L’hospitalité algérienne et la « sadaka », leçon de justice
Dans le même ordre d’idées, le pape a rendu un hommage appuyé aux valeurs d’accueil et de solidarité profondément ancrées dans les communautés arabes et berbères. Il a salué la générosité du peuple algérien envers ses compatriotes comme envers les étrangers, évoquant la pratique de la sadaka — l’aumône — qu’il a replacée dans sa dimension première : celle de la justice. « Ne pas garder pour soi, mais partager ce que l’on a, est en effet une question de justice. Est injuste celui qui accumule des richesses et reste indifférent aux autres. » Une vision qu’il a qualifiée de « simple et radicale », car elle reconnaît en chaque être humain l’image de Dieu.

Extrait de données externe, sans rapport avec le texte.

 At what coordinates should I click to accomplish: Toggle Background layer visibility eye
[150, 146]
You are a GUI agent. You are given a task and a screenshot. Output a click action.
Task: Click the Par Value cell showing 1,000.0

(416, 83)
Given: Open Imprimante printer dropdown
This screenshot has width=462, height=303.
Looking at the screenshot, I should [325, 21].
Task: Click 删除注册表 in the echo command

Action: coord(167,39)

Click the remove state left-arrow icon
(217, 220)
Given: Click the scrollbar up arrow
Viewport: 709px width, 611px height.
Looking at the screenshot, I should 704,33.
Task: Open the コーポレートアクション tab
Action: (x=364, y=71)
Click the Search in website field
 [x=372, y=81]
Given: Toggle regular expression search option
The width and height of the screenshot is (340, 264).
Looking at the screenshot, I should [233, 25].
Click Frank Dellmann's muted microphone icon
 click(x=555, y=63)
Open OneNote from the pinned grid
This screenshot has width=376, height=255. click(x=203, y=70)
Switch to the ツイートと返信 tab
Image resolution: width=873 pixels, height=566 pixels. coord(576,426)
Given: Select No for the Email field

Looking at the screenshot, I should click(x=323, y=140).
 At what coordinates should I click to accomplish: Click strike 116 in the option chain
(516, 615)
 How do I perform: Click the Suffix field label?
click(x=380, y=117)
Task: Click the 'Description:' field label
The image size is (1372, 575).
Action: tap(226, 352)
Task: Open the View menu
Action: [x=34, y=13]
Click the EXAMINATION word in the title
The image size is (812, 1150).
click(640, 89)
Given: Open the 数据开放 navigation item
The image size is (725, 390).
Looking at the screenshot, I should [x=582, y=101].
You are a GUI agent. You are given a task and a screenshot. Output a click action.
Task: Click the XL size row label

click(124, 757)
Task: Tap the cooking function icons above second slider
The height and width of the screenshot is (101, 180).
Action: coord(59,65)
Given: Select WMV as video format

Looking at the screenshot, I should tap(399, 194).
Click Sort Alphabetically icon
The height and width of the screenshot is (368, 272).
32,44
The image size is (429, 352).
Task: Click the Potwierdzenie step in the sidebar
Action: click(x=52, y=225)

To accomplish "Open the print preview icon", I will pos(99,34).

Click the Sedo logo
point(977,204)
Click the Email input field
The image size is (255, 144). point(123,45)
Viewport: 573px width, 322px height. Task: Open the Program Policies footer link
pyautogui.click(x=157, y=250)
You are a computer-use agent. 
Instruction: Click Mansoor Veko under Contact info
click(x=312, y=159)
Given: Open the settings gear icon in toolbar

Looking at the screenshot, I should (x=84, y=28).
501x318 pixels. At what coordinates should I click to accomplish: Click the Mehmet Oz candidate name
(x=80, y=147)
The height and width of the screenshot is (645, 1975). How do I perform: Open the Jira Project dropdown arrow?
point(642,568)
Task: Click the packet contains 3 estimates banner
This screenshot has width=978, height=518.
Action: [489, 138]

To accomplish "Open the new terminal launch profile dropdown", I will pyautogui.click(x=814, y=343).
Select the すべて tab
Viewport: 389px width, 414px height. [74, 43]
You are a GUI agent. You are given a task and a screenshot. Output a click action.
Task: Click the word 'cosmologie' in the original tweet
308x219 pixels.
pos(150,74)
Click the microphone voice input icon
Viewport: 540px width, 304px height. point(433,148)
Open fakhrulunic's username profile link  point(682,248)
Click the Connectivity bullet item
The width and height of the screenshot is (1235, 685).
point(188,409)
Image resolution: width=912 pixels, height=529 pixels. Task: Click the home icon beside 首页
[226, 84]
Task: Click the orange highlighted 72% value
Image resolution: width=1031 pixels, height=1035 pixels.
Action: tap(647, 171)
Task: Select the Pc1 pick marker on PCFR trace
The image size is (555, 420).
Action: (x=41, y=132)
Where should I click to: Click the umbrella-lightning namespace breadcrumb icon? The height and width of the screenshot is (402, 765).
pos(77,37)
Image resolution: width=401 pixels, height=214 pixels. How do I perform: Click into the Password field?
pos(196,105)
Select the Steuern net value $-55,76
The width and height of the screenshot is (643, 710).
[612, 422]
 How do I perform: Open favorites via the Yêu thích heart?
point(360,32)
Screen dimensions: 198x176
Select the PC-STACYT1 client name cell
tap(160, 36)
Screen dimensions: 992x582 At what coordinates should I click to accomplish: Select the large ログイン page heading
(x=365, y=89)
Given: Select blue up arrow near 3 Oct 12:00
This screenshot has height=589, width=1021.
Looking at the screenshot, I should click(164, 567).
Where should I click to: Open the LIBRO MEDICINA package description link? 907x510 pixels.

Une critique sans détour des inégalités mondiales
Ensuite, le Léon XIV n’a pas ménagé ses mots face aux déséquilibres qui traversent le monde contemporain. Une religion sans compassion et une vie sociale sans solidarité constituent, selon lui, « un scandale aux yeux de Dieu ». Il a dénoncé les sociétés « qui se croient avancées » mais sombrent dans l’inégalité et l’exclusion, ainsi que les pouvoirs et organisations qui « dominent sur les autres » et « détruisent le monde que le Très-Haut a créé pour que nous vivions ensemble ». Citant Benoît XVI sur la mondialisation, il a rappelé que mal gérée, elle « peut faire croître la pauvreté et les inégalités, et contaminer le monde entier par une crise », fera remarquer le chef de l’église catholique.
« Malheur à nous si… »
Enfin et dans l’un des passages les plus forts de son discours, le pape a évoqué la Méditerranée et le Sahara comme des « carrefours géographiques et spirituels d’une portée considérable ». Il a lancé un appel solennel : « Malheur à nous si nous en faisons des cimetières où meurt même l’espérance ! Libérons du mal ces immenses bassins d’histoire et d’avenir ! Multiplions les oasis de paix ! » Dénonçant ceux qui « tirent profit du malheur d’autrui », il a affirmé que « les gains de la spéculation sur la vie humaine, dont la dignité est inviolable, sont illicites ». Ces espaces géographiques et spirituels, a-t-il conclu, « nous murmurent que Dieu est vraiment grand et que nous vivons tout en sa présence mystérieuse ».